Technology

America’s Chief Financial Officers Say AI Is Coming for Admin Jobs

CFOs expect artificial intelligence to replace administrative roles within three years, Duke/Atlanta Fed survey shows.

Person using a laptop to access AI-driven solutions.

Image: GlobalBeat / 2026

AI replacing admin jobs hits 41% of CFOs planning cuts this year

Sarah Mills | GlobalBeat

U.S. finance chiefs expect artificial intelligence to eliminate accounting, payroll and other back-office roles within 12 months, according to a quarterly survey released Tuesday.

Forty-one percent of chief financial officers told Duke University researchers they will shrink administrative headcount in 2024 because AI tools now handle the work.

The finding marks the first time since 2009 that cost cutting, rather than revenue growth, tops the corporate agenda, the survey authors said.

CFOs predicted the largest reductions in accounts payable, receivables and payroll processing.
“These are rule-based, repetitive tasks where generative AI excels,” Duke finance professor John Graham said in an interview.

The online poll contacted 1,150 U.S. CFOs between February 19 and March 8 and has a margin of error of plus or minus 3.2 percentage points.

Companies that already deployed AI software reported average administrative productivity gains of 17%, Graham said.
Firms projected the same roles would need 30% fewer hours by the end of 2025.

Retail, manufacturing and healthcare providers led the planned cuts.
A senior finance executive at a 2,000-store pharmacy chain told researchers corporate headquarters could “lose 1 in 4 clerical staff” once new invoice software finishes rollout in August.

Tech firms were least affected, with only 18% forecasting admin reductions.
Graham attributed the gap to earlier automation and smaller back-office footprints.

Labor groups pushed back.
“The CFOs are rushing to fire people before the technology is proven,” Service Employees International Union secretary-treasurer Rocio Saenz said in a statement.
The union demanded negotiations over retraining and severance.

The survey coincided with separate data from outplacement firm Challenger, Gray & Christmas showing U.S. employers announced 4,638 administrative job cuts in March, the highest monthly total since November 2020.

Federal forecasters expect overall white-collar employment to keep growing, but the Bureau of Labor Statistics said bookkeeping, payroll and data-entry positions will shrink by 7% this decade.

Background

Corporate adoption of AI moved quickly after ChatGPT’s 2022 debut.
Fortune 500 executives told Reuters last year that contract analysts, customer-service scripts and coding tasks were early targets for replacement.

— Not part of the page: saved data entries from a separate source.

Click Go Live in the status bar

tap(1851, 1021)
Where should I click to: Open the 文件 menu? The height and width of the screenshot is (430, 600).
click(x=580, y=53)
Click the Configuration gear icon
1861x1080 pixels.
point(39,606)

White-collar unions have struggled to win AI protections.
The Writers Guild of America secured contract language in 2023 limiting studios’ use of generated text, but office-worker organizing drives lag behind.

Previous technology waves delivered mixed results.
Automated teller machines reduced teller numbers per branch, yet total bank-employment rose as cheaper operations expanded nationwide, according to a 2019 MIT study.

What’s Next

Duke researchers will repeat the CFO survey in June, tracking whether planned cuts accelerate after first-quarter earnings.
Congressional hearings on AI workforce impacts are scheduled for May 14, when Labor Department officials are due to testify.

Corporate boards will face pressure to quantify AI savings during second-quarter calls in July.
Graham said early evidence suggests firms that announce large administrative layoffs see share prices rise an average of 2.3% the next trading day, encouraging more cuts.